55.    The expression “the interests of justice” is undoubtedly a useful touchstone; but its recitation is sometimes more the expression of a conclusion than a reason. It is necessarily an expression which must remain flexible in content to accommodate the infinite variety of cases and circumstances in which appeals are conducted. There may well be different considerations as to what may be relevant to an assessment as to “the interests of justice” in private litigation as opposed to public law matters. Thus, for instance, it has long been recognised that there is a legitimate interest in public law matters being resolved in a timely and efficient manner: Iyer v Minister for Immigration and Multicultural Affairs [2001] FCA 929 at [62], (2001) 192 ALR 71 at 86 per Gyles J. There is thus a legitimate public interest in the timely disposal of applications for protection visas: cf. SZKMS v Minister for Immigration and Citizenship [2008] FCA 499 at [30] per Lander J. There may also be a legitimate public interest and, accordingly in “the interests of justice”, to permit new arguments to be raised on appeal which expose excesses of statutory power by public officials. The “serious consequences that may attend a wrongful refusal of a protection visa” is also relevant to an assessment as to “the interests of justice”: cf. SZEPN v Minister for Immigration and Multicultural Affairs [2006] FCA 886 at [16] per Branson J. Regrettably it is seldom the case that all of the relevant considerations point in one direction or the other as to the manner in which the discretion is to be exercised.

56.    One factor which remains constant, however, in the exercise of the discretion is an assessment as to whether the new argument has any merit.

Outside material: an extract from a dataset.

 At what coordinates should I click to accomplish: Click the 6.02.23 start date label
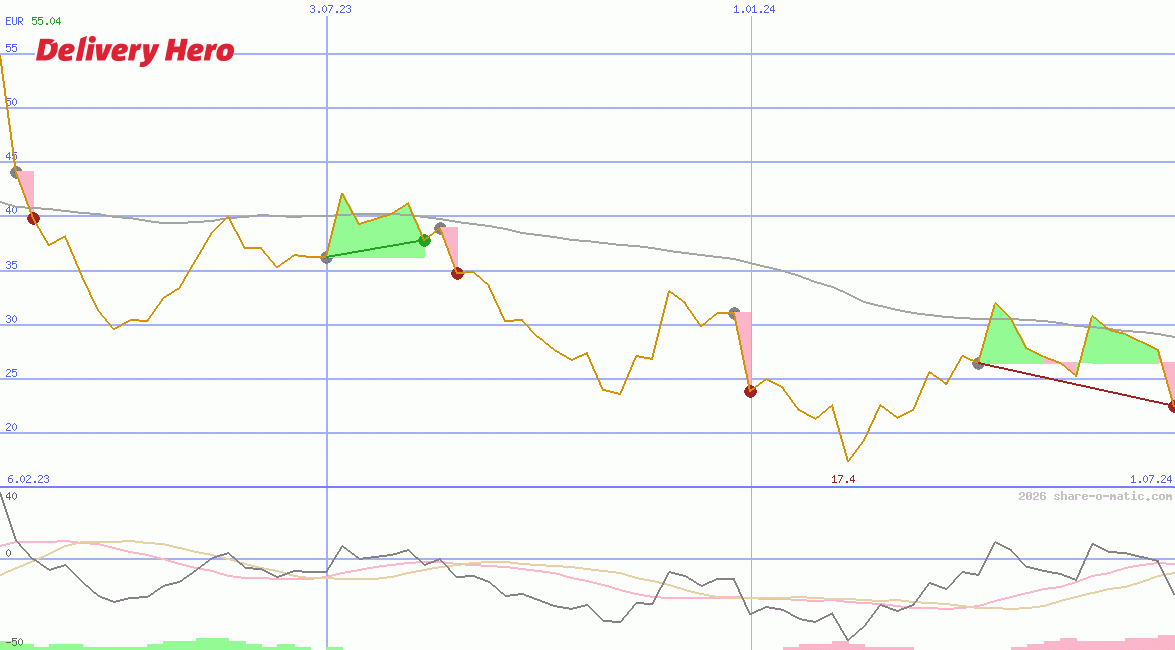tap(28, 479)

4.2.2    Subsection 425(1)

47    Subsection 425(1) of the Act provides:

The Tribunal must invite the applicant to appear before the Tribunal to give evidence and present arguments relating to the issues arising in relation to the decision under review.

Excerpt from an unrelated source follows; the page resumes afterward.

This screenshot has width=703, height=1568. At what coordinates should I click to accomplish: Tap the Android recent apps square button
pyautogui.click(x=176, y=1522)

48    In SZBEL v Minister for Immigration and Multicultural and Indigenous Affairs (2006) 228 CLR 152 (SZBEL), the Court (Gleeson CJ, Kirby, Hayne, Callinan and Heydon JJ) approved the following statement by the Full Court in Commissioner for Australian Capital Territory Revenue v Alphaone Pty Ltd (1994) 49 FCR 576 at 590-591 (SZBEL at [32]):

It is a fundamental principle that where the rules of procedural fairness apply to a decision-making process, the party liable to be directly affected by the decision is to be given the opportunity of being heard. That would ordinarily require the party affected to be given the opportunity of ascertaining the relevant issues and to be informed of the nature and content of adverse material.

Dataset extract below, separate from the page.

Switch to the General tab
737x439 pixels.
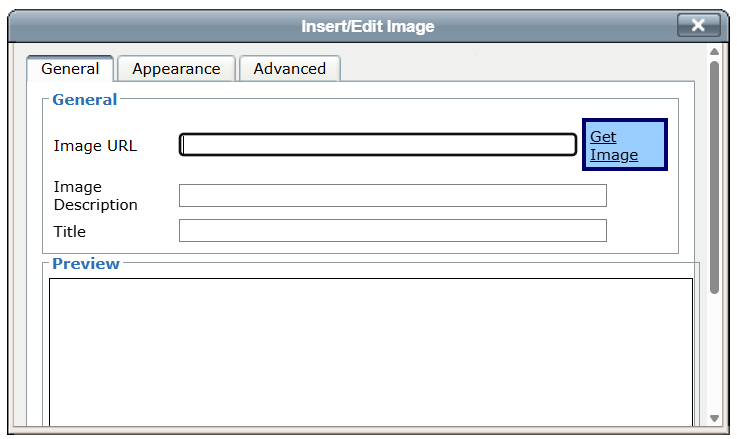point(70,69)
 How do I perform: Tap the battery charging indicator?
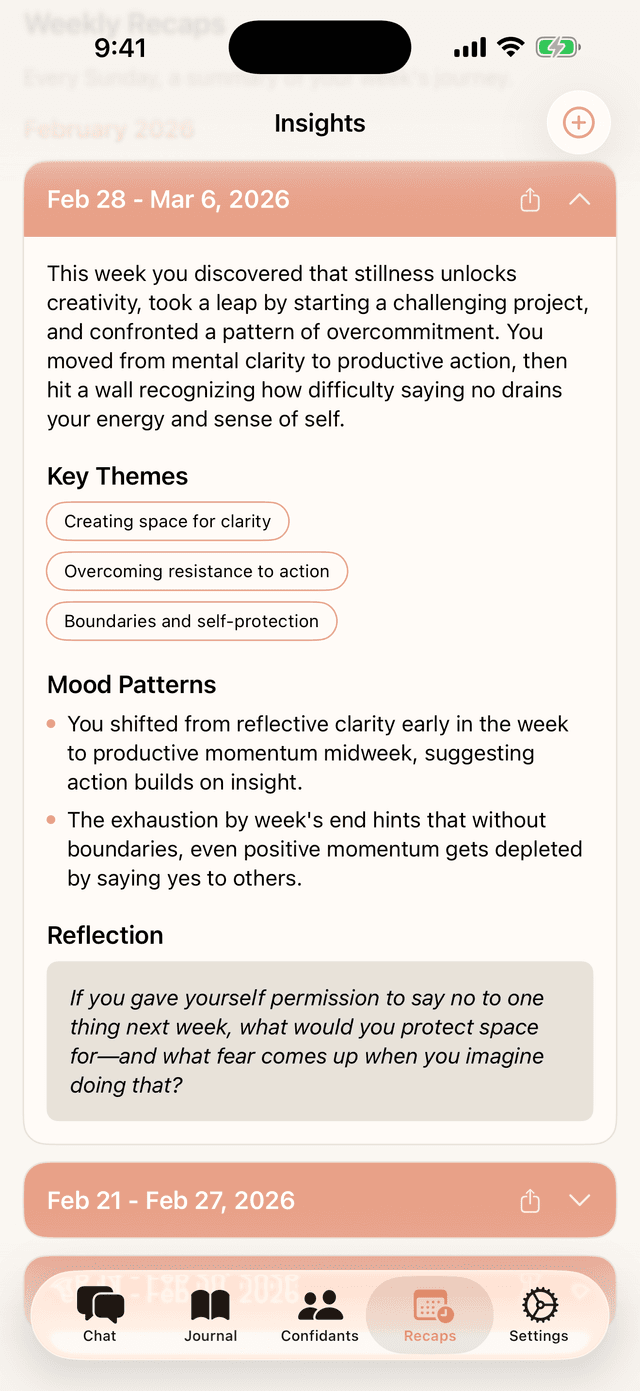[x=558, y=46]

49    In SZBEL the Court noted that the issues will not be sufficiently identified in every case by describing them simply as whether the applicant is entitled to a protection visa. The statutory language “arising in relation to the decision under review” is more particular. The issues arising in relation to a decision under review are to be identified (citations omitted):

34.    … having regard not only to the fact that the Tribunal may exercise all the powers and discretions conferred by the Act on the original decision-maker (here, the Minister’s Delegate), but also to the fact that the Tribunal is to review that particular decision, for which the decision-maker will have given reasons.

35.    The Tribunal is not confined to whatever may have been the issues that the delegate considered. The issues that arise in relation to the decision are to be identified by the Tribunal… the applicant is entitled to assume that the issues the delegate considered dispositive are “the issues arising in relation to the decision under review”… unless some other additional issues are identified by the Tribunal (as they may be)…

50    The obligation is accordingly met when the decision-maker identifies the relevant issue or if the issue has arisen before the Delegate.

51    The question of the application of subs 425(1) was raised in SZTQS. That case was considered by the Full Court in SZTAP v Minister for Immigration and Border Protection (2015) 238 FCR 404 (SZTAP). In SZTAP the appellant submitted that the Tribunal, having found that bail in Sri Lanka is routinely given on the accused’s own recognisance although a family member is also required to give surety, failed to consider the prospect that the appellant would be confined to prison for a prolonged period if bail was not granted to him. There was no consideration by the Tribunal of whether surety would be provided or if money were required, whether it could be paid.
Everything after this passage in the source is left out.